Kingston and Choctaw Valley Railroad

Overview
- Headquarters: Kansas City, Missouri
- Locale: Oklahoma
- Dates of operation: 1898–1901

Technical
- Length: 12 mi (19 km)

= Kingston and Choctaw Valley Railroad =

Industrial railway in the United States

The Kingston and Choctaw Valley Railroad (K&CV) was a short-lived industrial railway serving the lumber industry in the later days of Indian Territory, in what is now Le Flore County in the State of Oklahoma. Twelve miles in length, it ran from Thomasville to rail connections at Howe.

==History==
Besides having coal, the land that would become Le Flore County upon Oklahoma statehood was covered with forests, leading to a prosperous early lumber industry. The town of Howe developed as a transportation center, with the Kansas City, Pittsburg and Gulf Railroad (bought in 1900 by the Kansas City Southern Railway) building through in 1895–1896, and the Choctaw, Oklahoma and Gulf Railroad (later leased to the Chicago, Rock Island and Pacific Railway) arriving in 1898.

In 1897 the Long-Bell Lumber Company purchased property at Thomasville, Indian Territory, on the flanks of the Winding Stair Mountains, Wilton Mountain, and other peaks in the Ouachita Mountains. The company created a subsidiary called the King-Ryder Lumber Company, and King-Rider proceeded to build a lumber mill at Thomasville. As part of the overall effort, the company constructed the Kingston and Choctaw Valley Railroad within the year period following June 30, 1898. This was not unusual for a Long-Bell operation, as it built at least three other railroads—the Alexandria, Woodworth & Beaumont Ry, the Shreveport, Alden Bridge & Camden Ry, and later the Louisiana & Pacific Railway-- all headquartered in Kansas City. Nor was it unusual for the industry; for example, Dierks Forests, through its subsidiaries the Texas, Oklahoma and Eastern Railroad and the De Queen and Eastern Railroad, operated 91 miles of track through Arkansas and Oklahoma.

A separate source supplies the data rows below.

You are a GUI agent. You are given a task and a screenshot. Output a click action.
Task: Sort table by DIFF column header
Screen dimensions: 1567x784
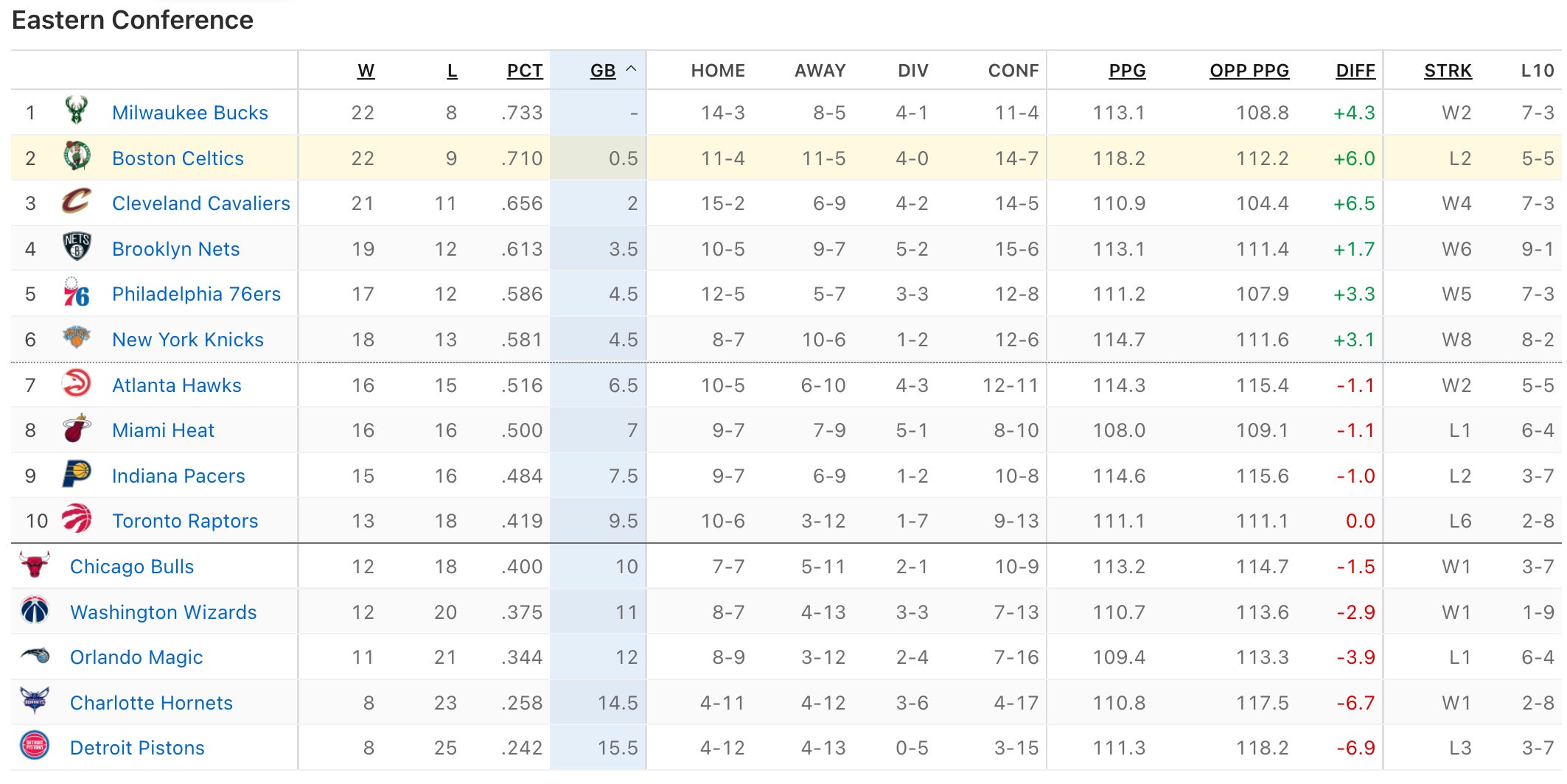[1355, 71]
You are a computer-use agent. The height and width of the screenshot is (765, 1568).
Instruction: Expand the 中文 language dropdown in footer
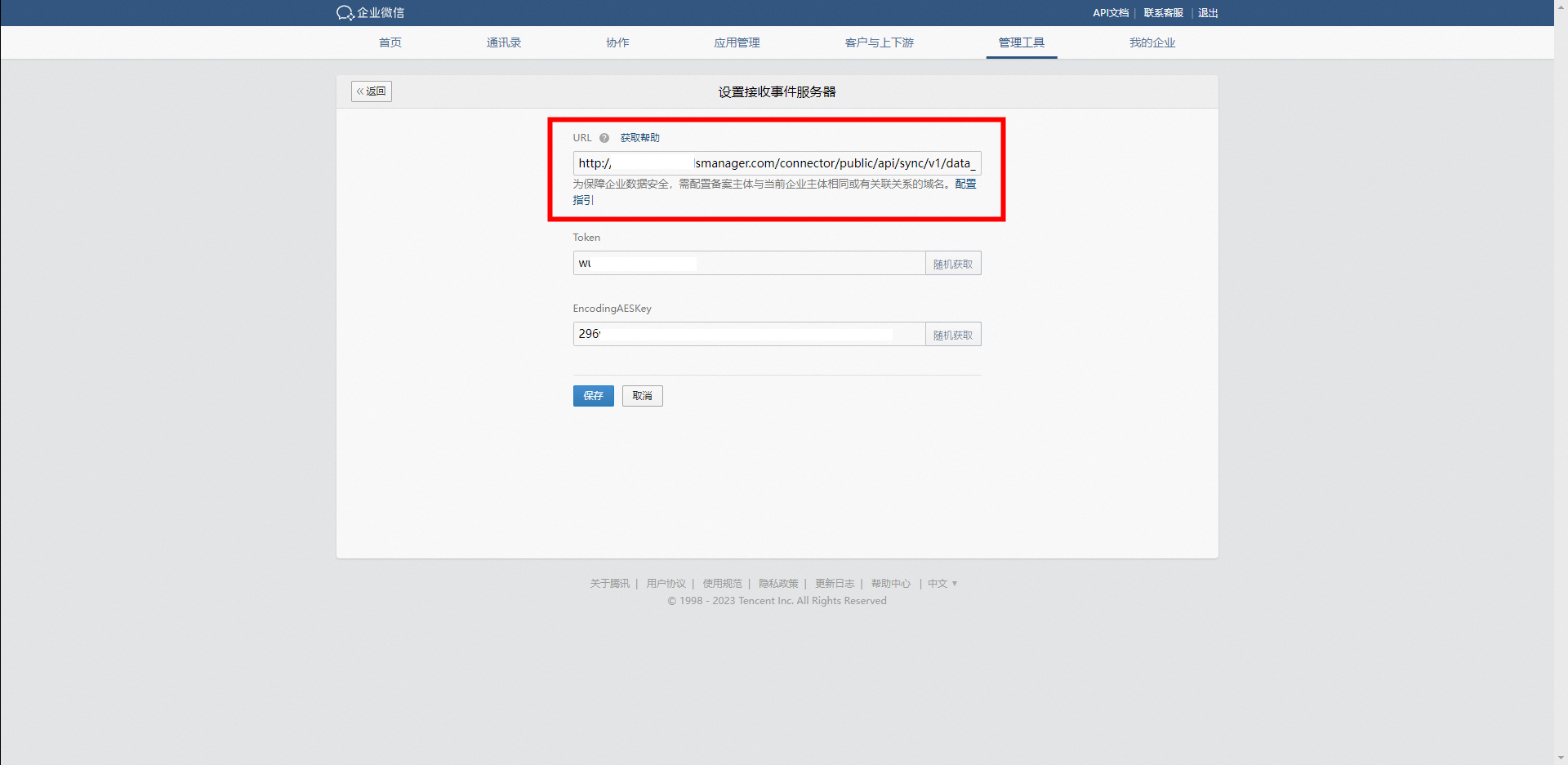[x=942, y=584]
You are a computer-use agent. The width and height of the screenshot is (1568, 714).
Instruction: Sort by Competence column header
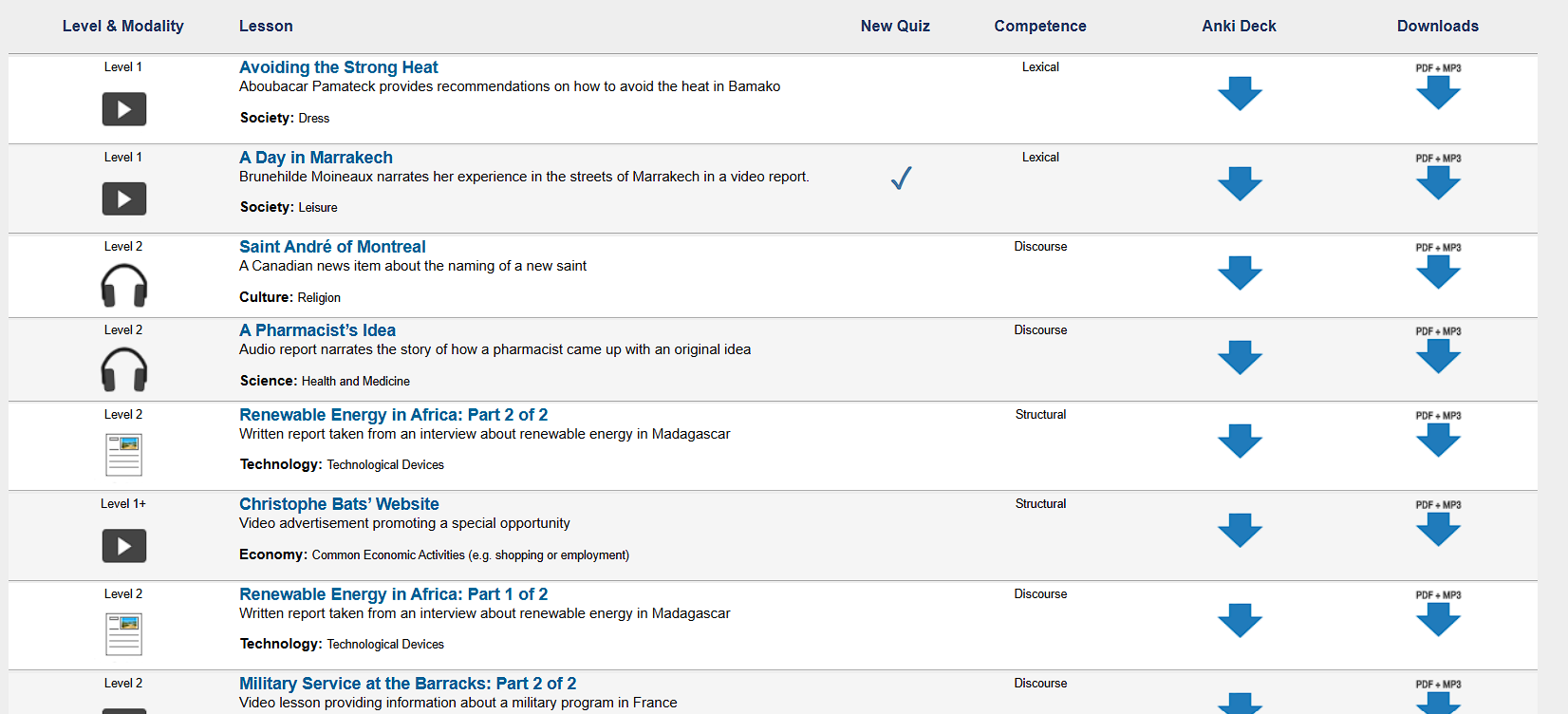pos(1040,27)
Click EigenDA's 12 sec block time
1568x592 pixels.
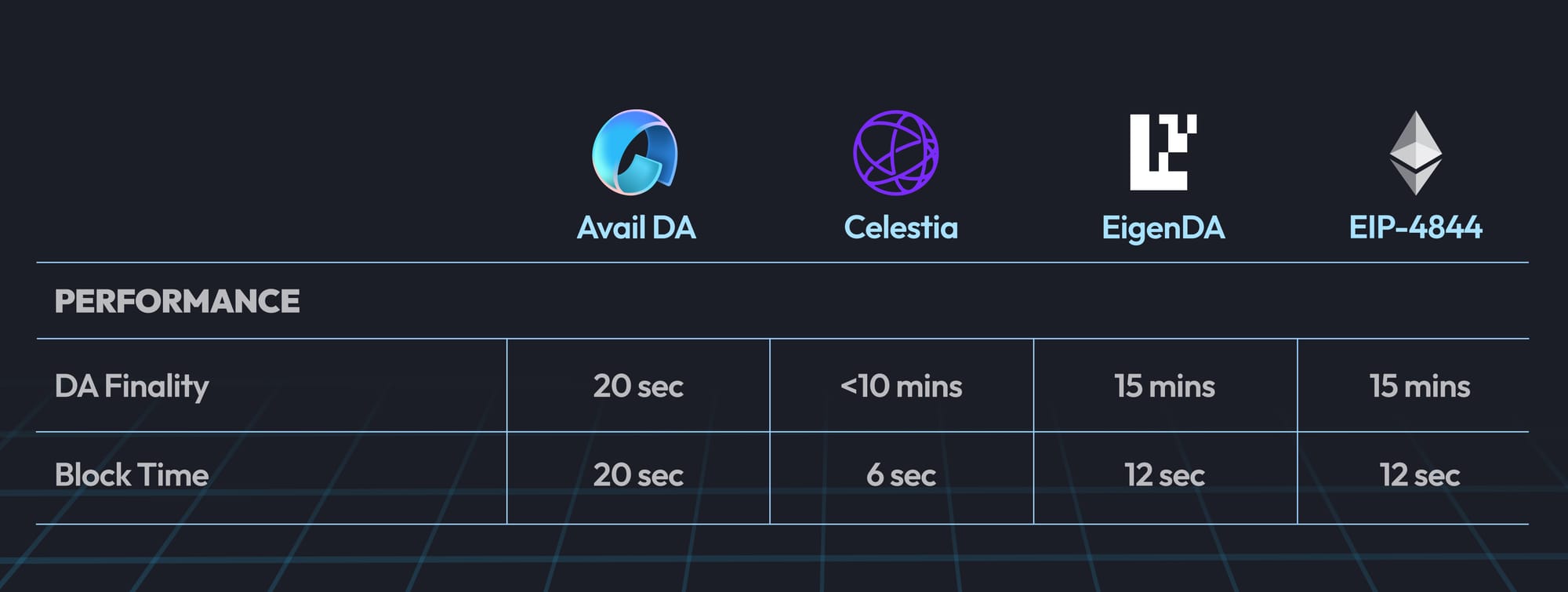[1164, 475]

The K&CV started just south of Thomasville, passed through that location, and proceeded north through the ephemeral settlements at Perry, Houston and Nail, then passed over the Poteau River to Petros, Oklahoma, also known as Petross Mill, where Dierks Forests had sited a wood planing operation. From there, the line continued north through Heavener to terminate at Howe. This gave the line a total length of about 12 miles.

King-Ryder ceased milling at Thomasville about 1901, relocating instead to Bon Ami, Louisiana. The rail line was abandoned around this time. Thomasville was later reborn as Stapp, Oklahoma, with a post office opening in 1918. It hosted a Buschow Lumber Company sawmill. An eventual casualty of its own “cut and move on” policy, the Buschow mill closed in 1932, and the post office followed in 1944. Nothing is now left of the old town.